> [YOUR GOAL]: Skip any pictures. Repeat the data exactly, from its first line through the line that holds "Given: Click the sidebar scrollbar up arrow", both included.
** RECORDS SHOWN follows **
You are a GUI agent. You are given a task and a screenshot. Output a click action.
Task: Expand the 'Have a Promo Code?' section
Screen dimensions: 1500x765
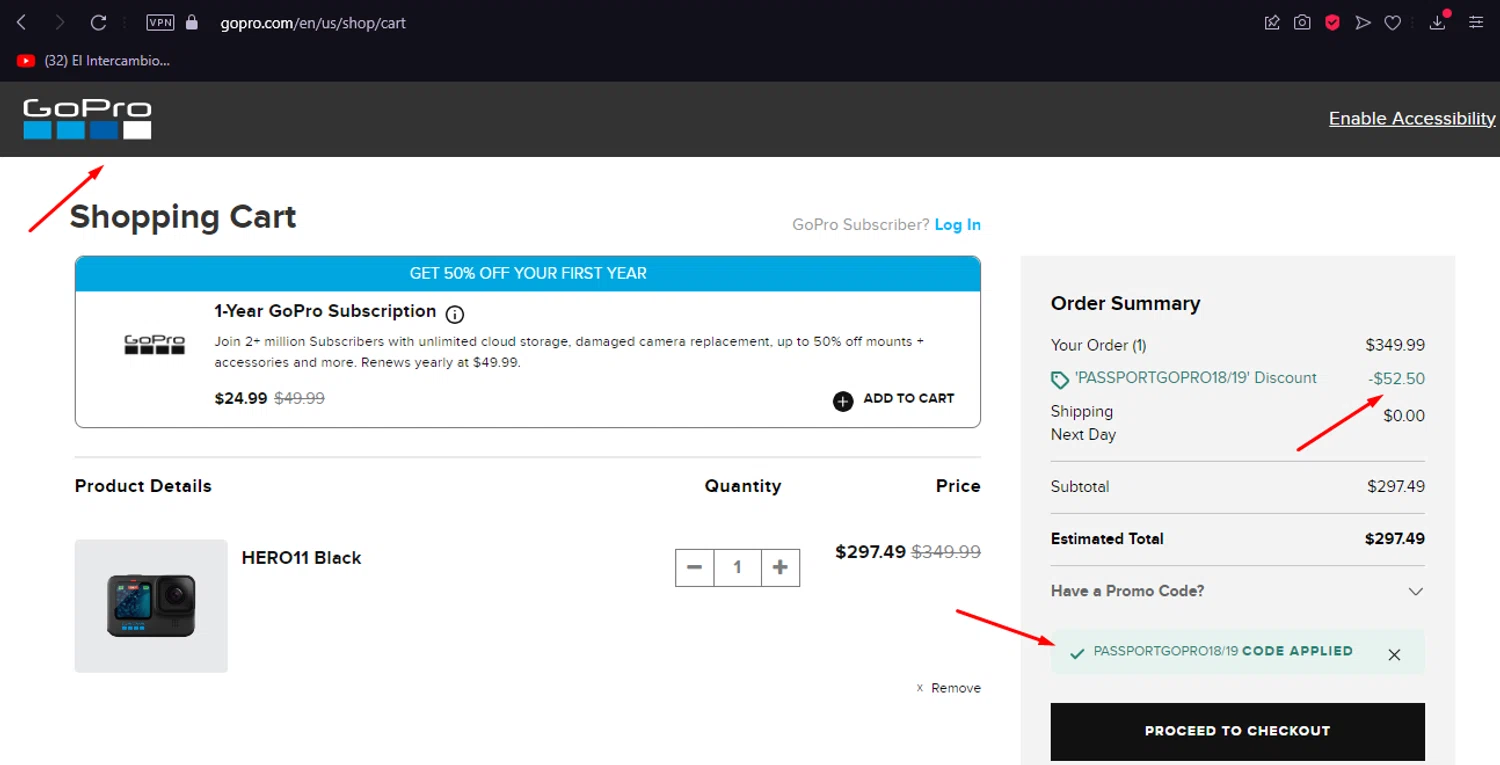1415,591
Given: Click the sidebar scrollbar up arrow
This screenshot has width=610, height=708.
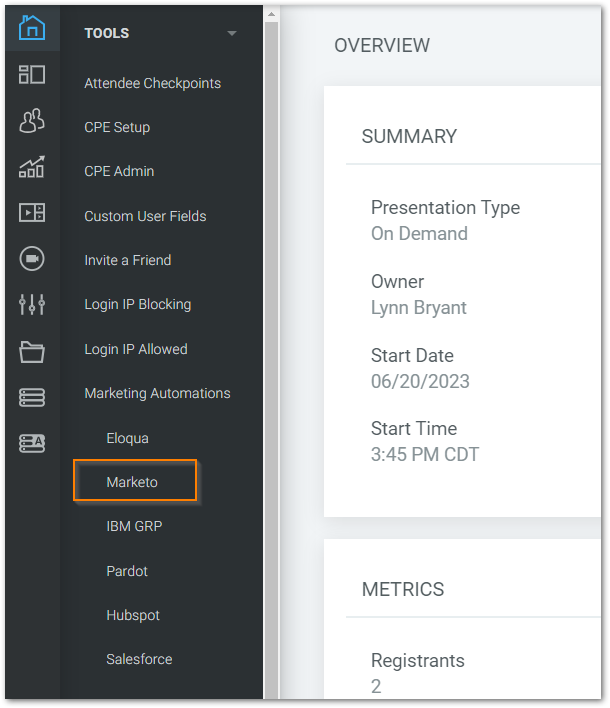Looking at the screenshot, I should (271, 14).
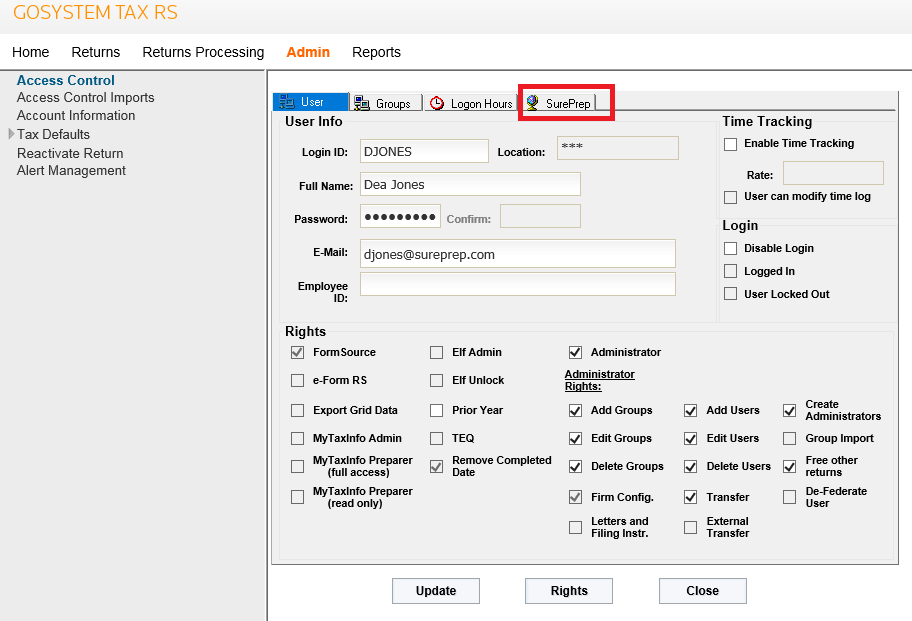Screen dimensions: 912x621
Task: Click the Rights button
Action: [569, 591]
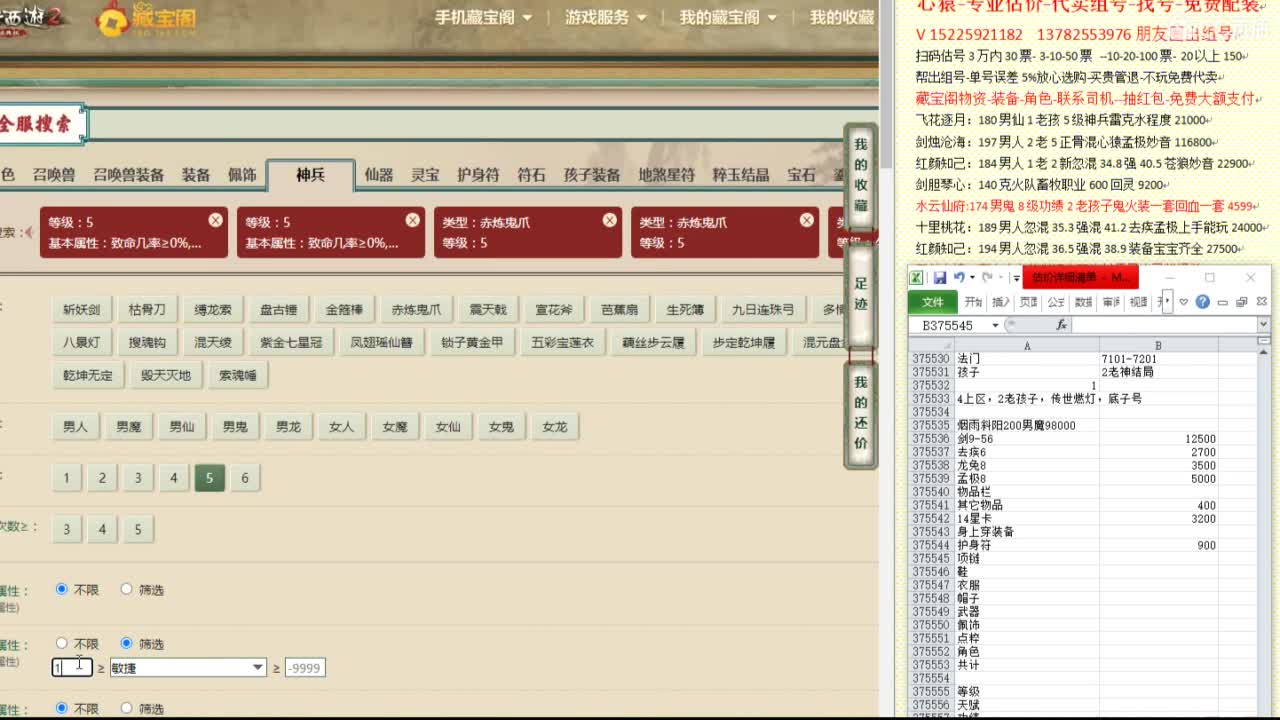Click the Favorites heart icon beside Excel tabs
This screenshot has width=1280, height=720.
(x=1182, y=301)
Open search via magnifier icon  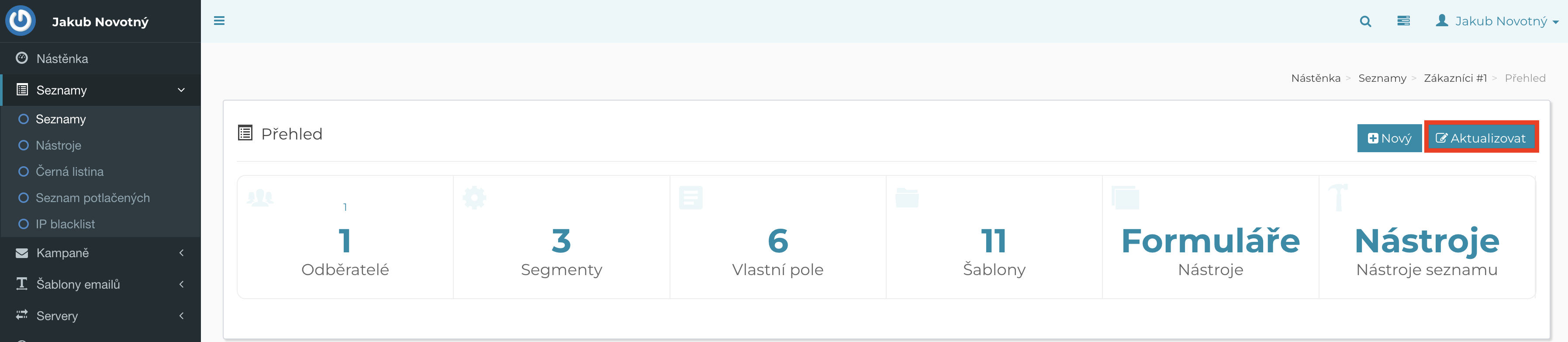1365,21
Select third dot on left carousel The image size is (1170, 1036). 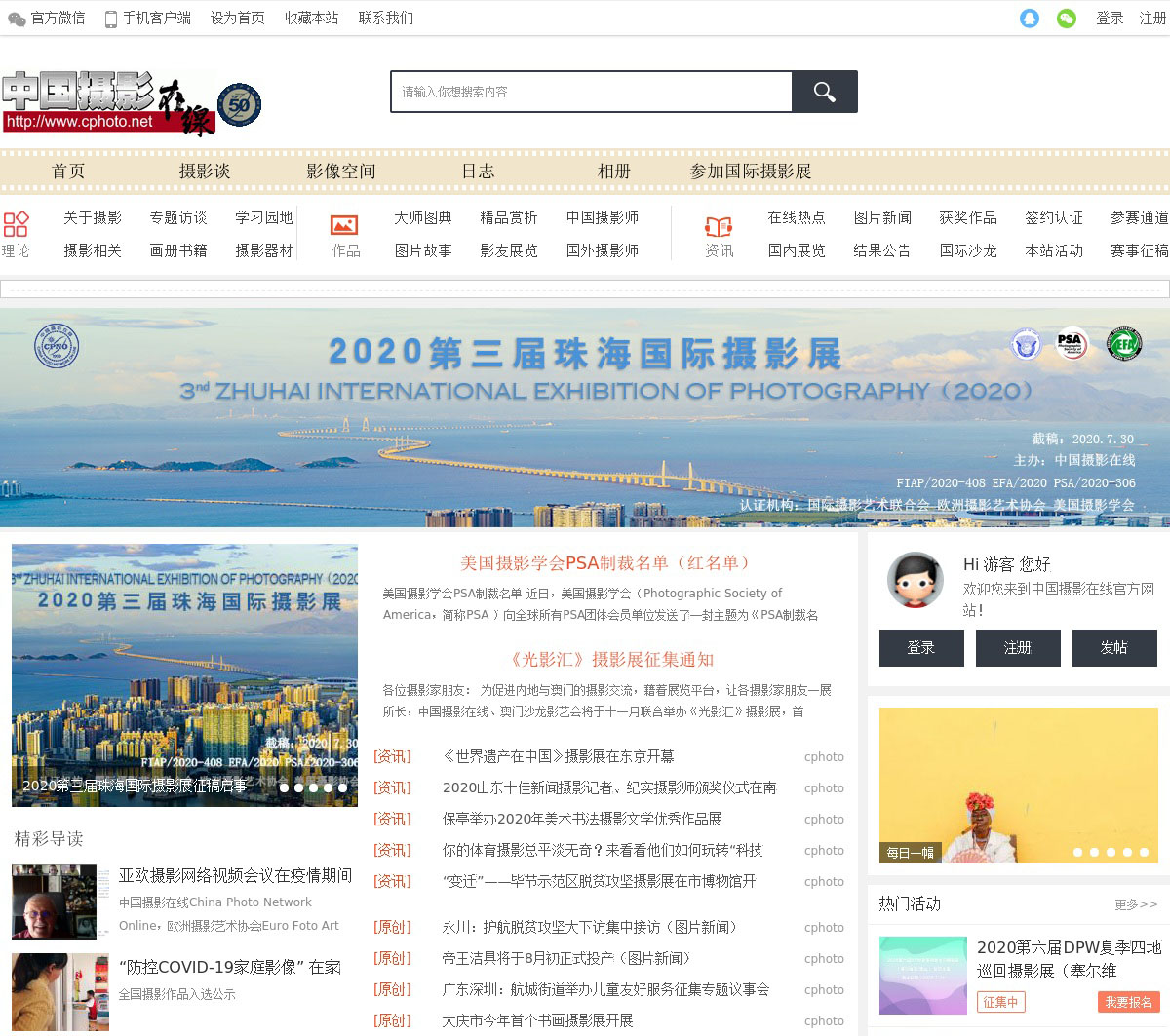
** End of RECORDS SHOWN **
> [RESPONSE]:
You are a GUI agent. You are given a task and a screenshot. Output a click action.
Task: Expand the 'Have a Promo Code?' section
Screen dimensions: 1500x765
1415,591
Given: Click the sidebar scrollbar up arrow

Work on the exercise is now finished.